Lalu, apa itu HPS? Ini yang sering bikin bingung. HPS kepanjangannya adalah Harga Perkiraan Sendiri. Kalau Pagu tadi adalah isi dompet Anda, maka HPS adalah coret-coretan daftar belanjaan Anda yang sudah dikira-kira harganya.
Misalnya begini: di dompet ada Rp1 juta (Pagu). Anda ingin beli printer. Anda tidak langsung main beli begitu saja. Anda cek dulu di toko online, tanya teman, atau lihat brosur. Oh, ternyata harga printer yang bagus itu sekitar Rp800 ribu. Nah, angka Rp800 ribu yang Anda hitung berdasarkan survei pasar itulah yang namanya HPS.
HPS dibuat oleh Pejabat Pembuat Komitmen (PPK) sesaat sebelum tender dimulai. Kenapa harus ada HPS? Kenapa tidak pakai Pagu saja? Begini logikanya: Pagu itu biasanya disusun setahun sebelumnya, jauh sebelum proyek dimulai. Harganya mungkin sudah berubah. Sedangkan HPS disusun mendekati waktu belanja, jadi harganya harus lebih “update” dan realistis sesuai harga pasar saat itu.

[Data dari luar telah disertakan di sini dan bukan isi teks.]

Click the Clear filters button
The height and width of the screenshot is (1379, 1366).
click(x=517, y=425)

HPS ini fungsinya sakral. Pertama, dia jadi alat untuk menilai apakah tawaran dari vendor itu masuk akal atau tidak. Kalau HPS-nya Rp800 ribu, tapi ada vendor yang menawarkan Rp1,5 juta, ya otomatis dicoret karena kemahalan. Sebaliknya, kalau ada yang menawarkan Rp200 ribu, Anda juga harus curiga. Jangan-jangan printernya barang bekas atau kualitasnya abal-abal.

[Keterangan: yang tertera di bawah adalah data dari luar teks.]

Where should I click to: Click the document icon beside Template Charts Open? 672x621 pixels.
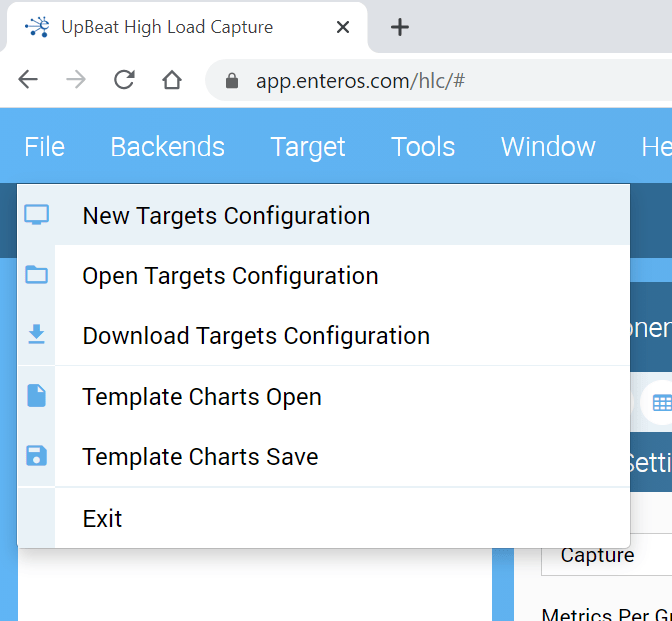[36, 397]
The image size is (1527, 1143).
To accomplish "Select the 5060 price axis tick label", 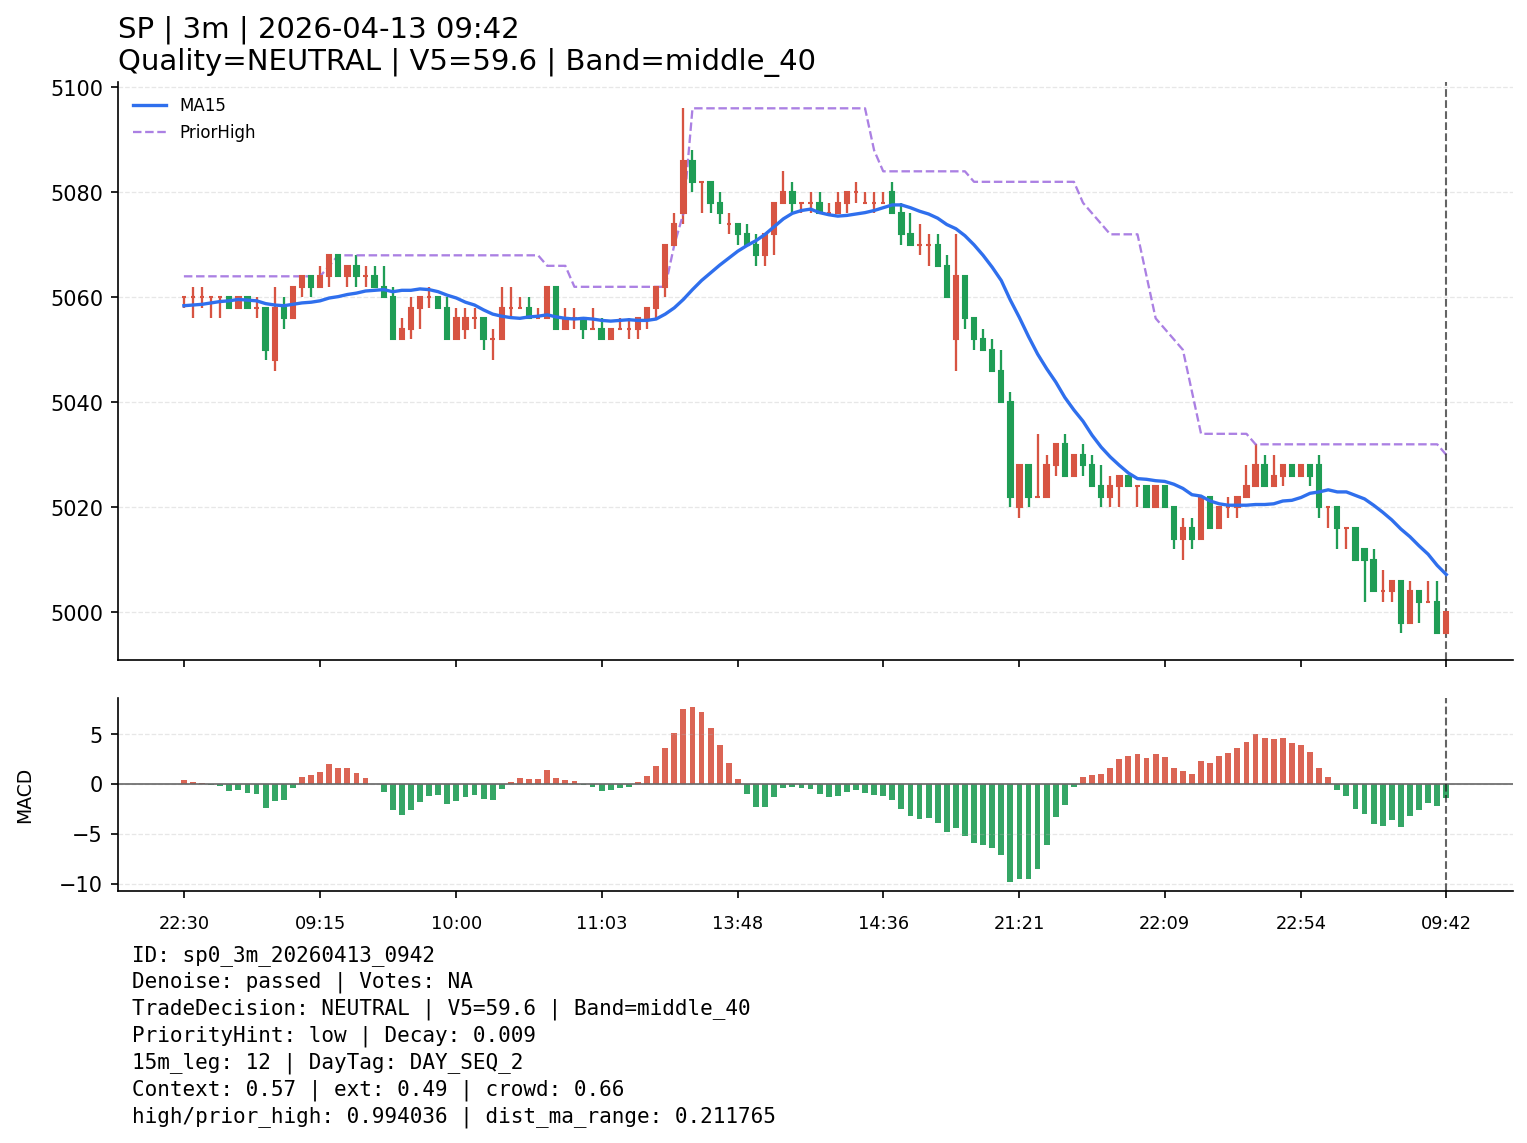I will tap(76, 298).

Kedua, HPS adalah batas atas penawaran. Di dalam aturan pengadaan kita, vendor tidak boleh menawar di atas HPS. Kalau menawar di atas HPS, siap-siap saja berkas Anda masuk kotak sampah digital karena gugur secara administrasi.

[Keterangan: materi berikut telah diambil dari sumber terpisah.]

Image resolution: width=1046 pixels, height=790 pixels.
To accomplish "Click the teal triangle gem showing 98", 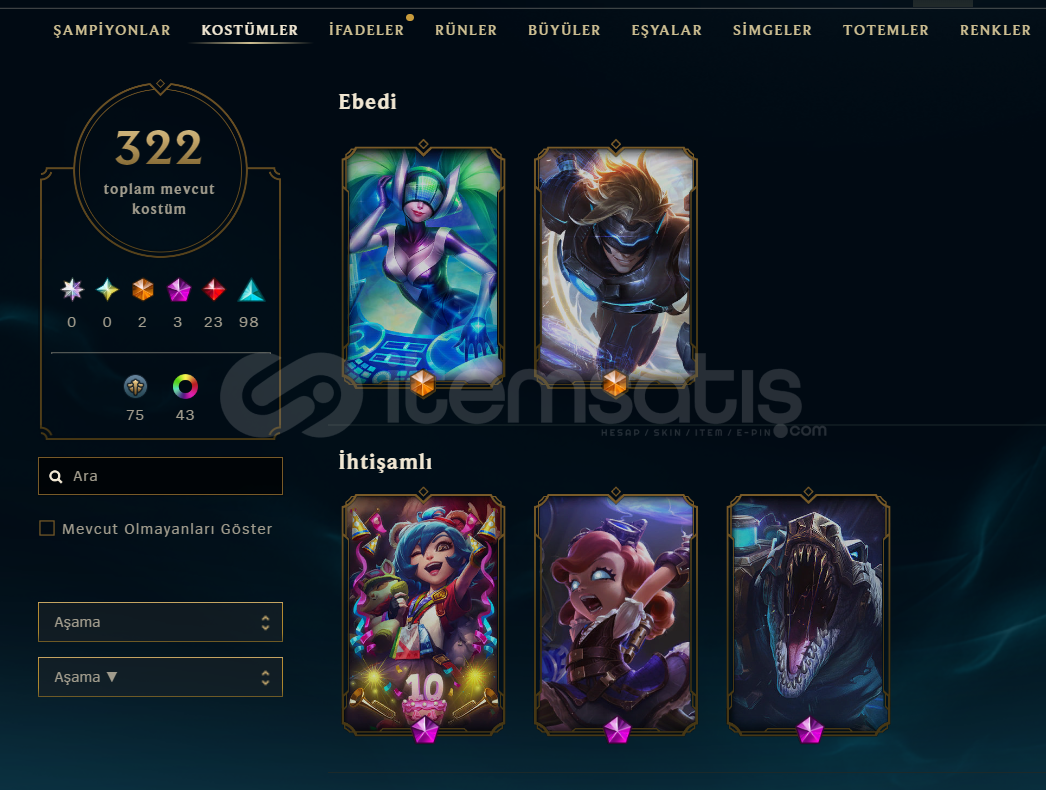I will [251, 290].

Jadi, apa bedanya Pagu dan HPS secara praktis?
Gampangnya begini: Pagu itu adalah batas anggaran, sementara HPS adalah batas harga pasar. Pagu biasanya lebih besar (atau minimal sama) dengan HPS. Tidak mungkin dong kita membuat daftar belanjaan (HPS) yang totalnya lebih besar dari uang di dompet (Pagu). Itu namanya cari penyakit.
Bagi vendor, memahami dua angka ini adalah kunci strategi. Kalau Anda melihat Pagu sebuah paket adalah Rp500 juta, tapi HPS-nya ternyata cuma Rp400 juta, maka patokan Anda bukan lagi Rp500 juta, melainkan Rp400 juta itu. Jangan sampai Anda terlalu percaya diri menawar Rp450 juta hanya karena melihat Pagu yang masih besar. Anda akan kalah sebelum bertanding.
Bagi kawan-kawan ASN yang baru gabung di tim pengadaan, menyusun HPS adalah seni tersendiri. Anda tidak boleh asal tebak. HPS yang terlalu rendah akan membuat tender gagal karena tidak ada vendor yang mau ikut (takut rugi). HPS yang terlalu tinggi bisa dianggap pemborosan atau bahkan indikasi “mark-up” yang diincar auditor. Kuncinya cuma satu: survei pasar yang jujur.
Dunia pengadaan memang penuh dengan istilah yang seolah-olah rumit, tapi tujuannya mulia: memastikan setiap perak uang rakyat dibelanjakan dengan harga yang wajar dan kualitas yang benar. Pagu menjaga agar kita tidak besar pasak daripada tiang, dan HPS menjaga agar kita tidak tertipu harga saat belanja.
Jadi, sekarang sudah tidak bingung lagi kan kalau ada atasan yang tanya, “Berapa Pagu-nya dan berapa HPS yang kita kunci?” Anda tinggal jawab dengan mantap karena sudah tahu bedanya.
Selamat bergabung di dunia pengadaan! Jangan lupa tetap teliti, karena di balik angka-angka ini ada amanah besar yang harus kita jaga.